Имелось у меня и третье оправдание. Настало время разобраться с ним.
Я связался с Франсиной.
— Сможешь освободиться на время обеда? — спросил я. Она помедлила с ответом, у нее всегда была срочная работа. — Чтобы обсудить уравнения Коши-Римана… — намекнул я.
Она улыбнулась. Это был наш тайный код, обозначающий, что просьба особенная.
— Хорошо. Тогда в час?
Я кивнул:
— До встречи.
Франсина опоздала на двадцать минут, но я привык ждать ее и дольше. Полтора года назад ее назначили заместителем декана факультета математики, а у Франсины кроме новой административной работы остались и кое-какие преподавательские обязанности.
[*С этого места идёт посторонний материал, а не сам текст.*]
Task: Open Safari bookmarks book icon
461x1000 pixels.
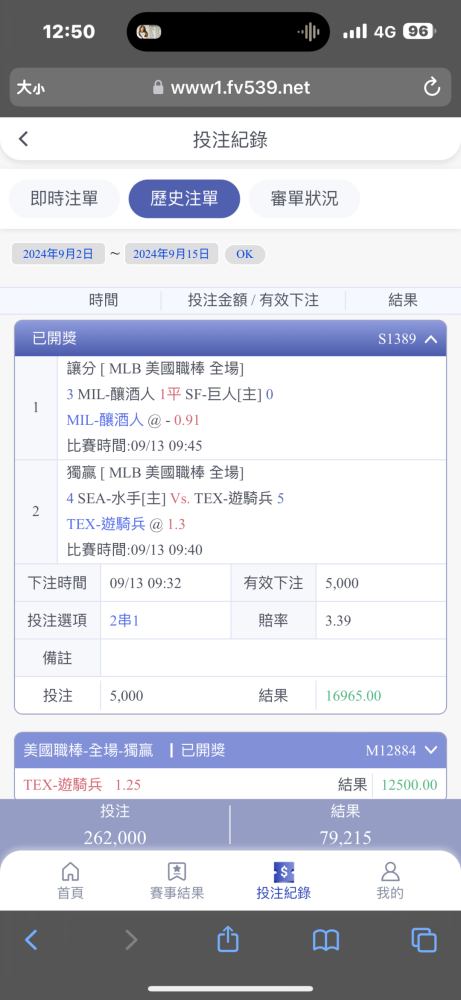Action: tap(326, 940)
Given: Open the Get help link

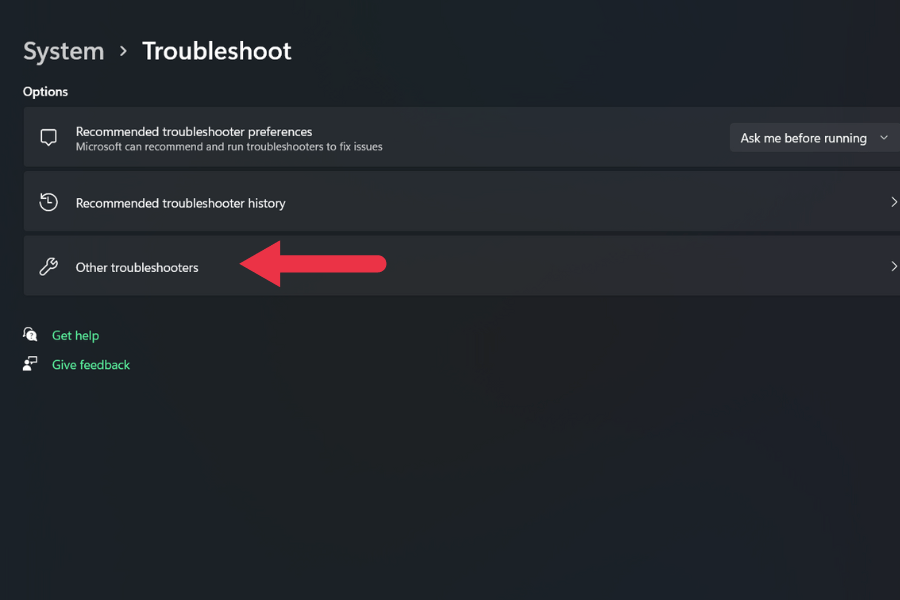Looking at the screenshot, I should point(75,335).
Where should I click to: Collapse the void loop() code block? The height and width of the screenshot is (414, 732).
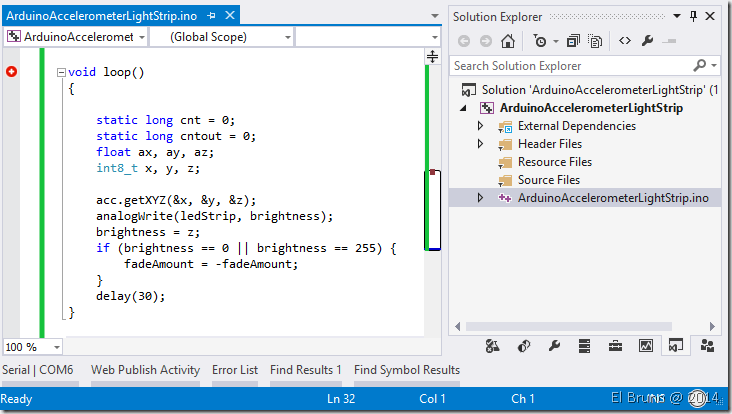click(x=61, y=72)
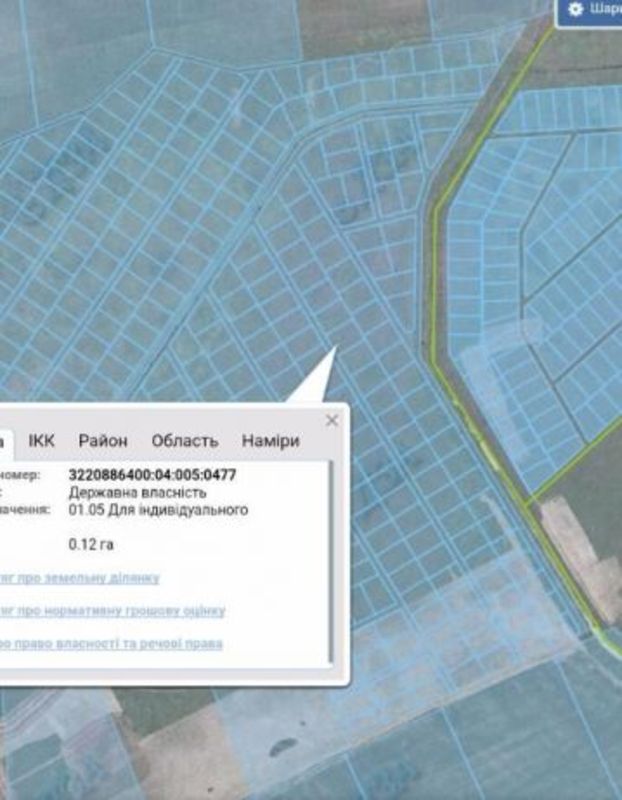Click cadastral number 3220886400:04:005:0477

152,475
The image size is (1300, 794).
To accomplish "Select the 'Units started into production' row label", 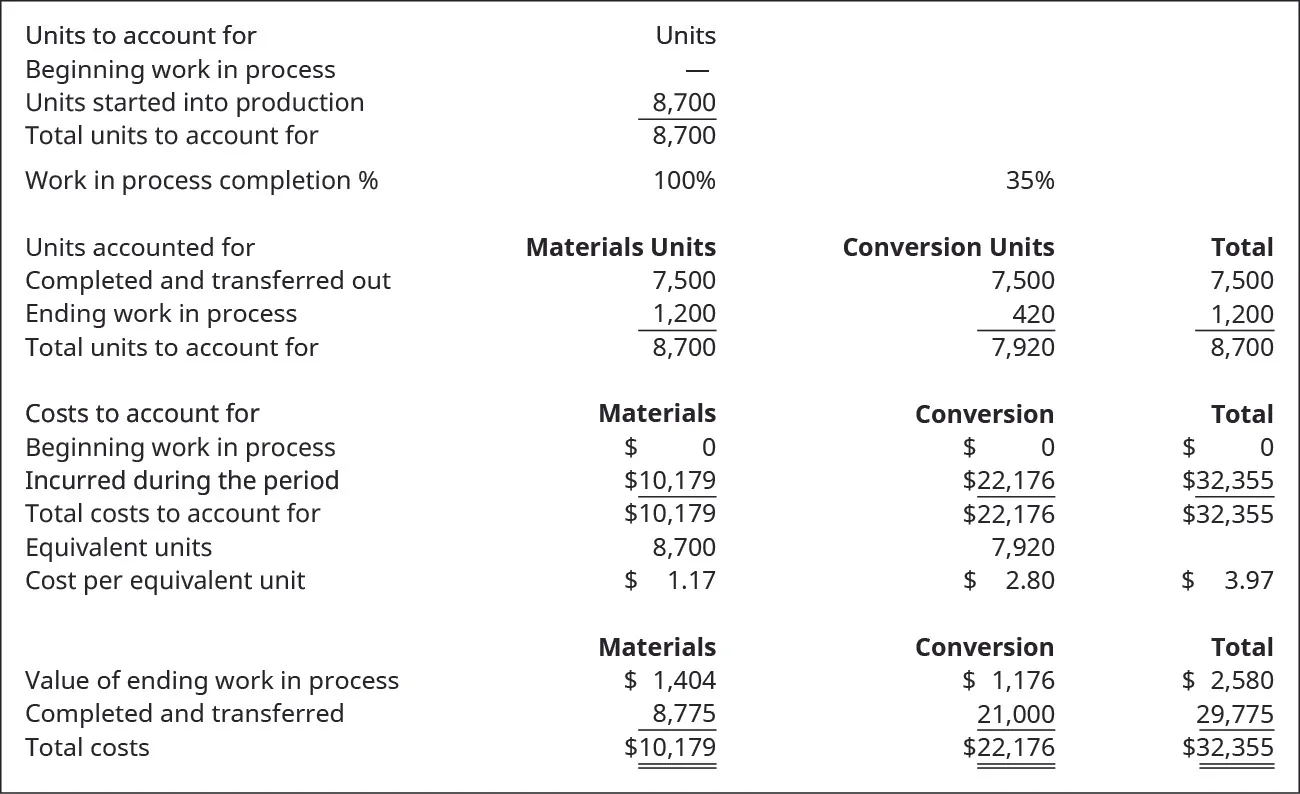I will 194,103.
Я же за последние восемь лет заключил несколько краткосрочных контрактов с различными нанимателями — государственными учреждениями, корпорациями, неправительственными организациями, — но кончилось тем, что я занял одну из младших должностей на физическом факультете нашей альма-матер. Конечно, я завидовал престижу и гарантированности работы Франсины, но был вполне удовлетворен своей деятельностью, далекой, впрочем, от того, что принято считать традиционной карьерой.
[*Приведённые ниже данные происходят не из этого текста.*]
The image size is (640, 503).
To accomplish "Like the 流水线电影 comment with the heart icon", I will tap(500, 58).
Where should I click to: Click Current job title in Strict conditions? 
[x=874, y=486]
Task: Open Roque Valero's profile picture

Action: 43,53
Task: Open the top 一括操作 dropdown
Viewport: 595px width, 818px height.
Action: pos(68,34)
Я взял Франсине большую тарелку бутербродов с сыром и салатом. Она с аппетитом принялась за еду.
— У меня от силы минут десять, правильно? — уточнил я.
— Разговор мог бы подождать и до вечера, — пробубнила она, прикрыв рот ладонью.
— Иногда я не могу откладывать решения на потом. И должен действовать, пока не лишился храбрости.
После такой многозначительной прелюдии она стала жевать медленнее.
— Сегодня утром ты прошел второй этап эксперимента Оливии?
— Да. — Я обсудил с Франсиной всю процедуру еще до того, как вызвался добровольцем.
— Как я поняла, ты не потерял сознание, когда твои нейроны стали еще более классическими, чем обычно? — Она глотнула через соломинку шоколадное молоко.
— Нет. Очевидно, никто и ничего не терял. Официальных результатов пока нет, но…
Франсина кивнула, ничуть не удивившись. Наше мнение насчет теории Пенроуза совпадало, и сейчас не было нужды обсуждать ее снова.
— Я хочу знать, собираешься ли ты делать операцию? — спросил я.
Она еще несколько секунд потягивала молоко, потом выпустила соломинку и вытерла пальцем верхнюю губу, хотя в этом не было необходимости.
— Ты хочешь, чтобы я приняла решение? Здесь и сейчас?
— Нет. — Повреждение матки, которое она получила в результате выкидыша, могло быть исправлено хирургическим путем, и мы возвращались к этой теме в течение вот уже пяти лет. И я, и она прошли полную хелатотерапию[16] для удаления из организма любых следов урана-238. Мы могли завести ребенка обычным путем, и почти не рискуя — если бы она этого захотела. — Но если уже приняла решение, то я хочу, чтобы ты сообщила о нем сейчас.
— Так нечестно, — обиделась Франсина.
— Что именно? Намек на то, что ты могла и не поделиться со мной своим мнением?
— Нет. Намек на то, что ты свалил всю ответственность на меня.
— Я вовсе не собираюсь умывать руки и уклоняться от решения. Ты ведь прекрасно знаешь о моих чувствах. Но знаешь также, что я поддержу тебя полностью, если ты скажешь, что хочешь выносить ребенка. — Я верил в это. Возможно, то была некая форма двоемыслия, но я не мог рассматривать рождение еще одного обычного ребенка как некую жестокость и отказываться принимать в этом участие.
— Прекрасно. Но что ты станешь делать, если я не захочу? — Она невозмутимо разглядывала мое лицо. Думаю, она уже знала ответ, но хотела, чтобы я его озвучил.
— Мы всегда можем усыновить ребенка, — нарочито ровным тоном проговорил я.